Sun Club are the Slipknot of modern indie rock.

Shervin Lainez

Sun Club

But you wouldn't know it from their press photos.

And, by the way, that's completely exhilarating. In an indie-rock landscape where too many bands full of white dudes are making boring, safe music, there's something refreshing about the angry noise made by a band like Sun Club. It reminds me of the way I felt when I saw Slipknot's "Left Behind" video on TRL in 2001. Yes, TRL was once a place where aggressive, desperate rock music — including nü metal — mingled and sparred with the glossy pop of the time. Outsider bands like Slipknot could reach a massive audience on this decidedly corporate venue (never mind that they were signed to Warner's Roadrunner Records).

We don't have TRL today. We have vinyl juggernaut Urban Outfitters and satellite radio, and Sun Club don't sound like they belong there. They sound angry, don't they? The kind of anger that's bold and brash, not quiet and melancholy like the indie of the past decade. They sound Slipknot angry. Onstage, dual singers Mikey Powers and Shane McCord shout into their mics and flip programming switches to make their voices loop jaggedly ad infinitum, sort of like how nü metal DJs would scratch their turntables.

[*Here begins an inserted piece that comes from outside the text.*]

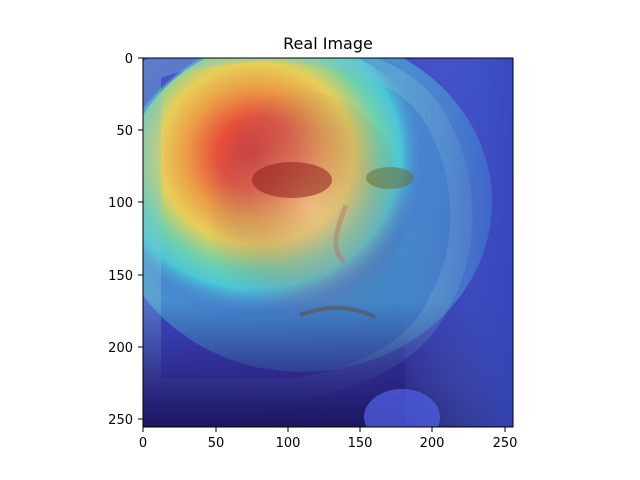 The image size is (640, 480). I want to click on x-tick-label-50: 50, so click(216, 444).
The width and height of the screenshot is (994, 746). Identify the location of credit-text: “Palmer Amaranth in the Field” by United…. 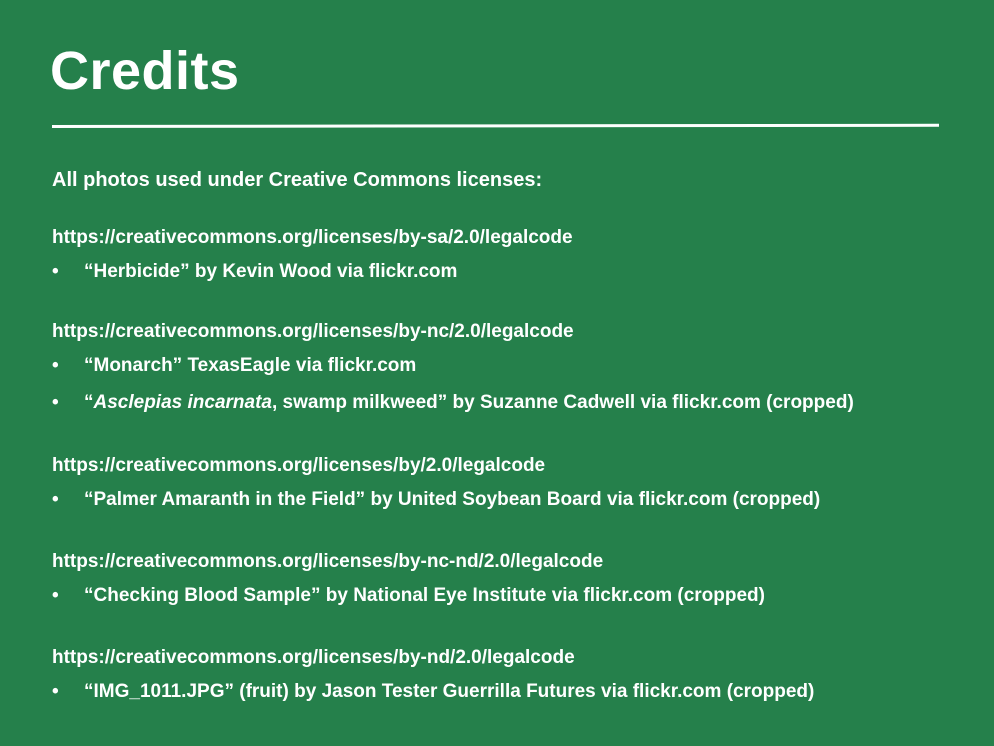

Peter Pakvis / Contributor

Photo of SLIPKNOT

Two members of Slipknot in 2001.

Slipknot have a DJ. They've consistently had nine members throughout their 20 years of existence and have dressed in jumpsuits (and grotesque Halloween masks, but that's less important). Back when I watched "Left Behind" and "My Plague" on TRL, three of those members were percussionists, and one would just crawl around and bang on trash cans. Onstage, and even on record to a lesser extent, Sun Club make me feel as if I'm watching Slipknot again. In the crowded, increasingly homogenized and muddled landscape of indie rock in 2016, that feeling matters.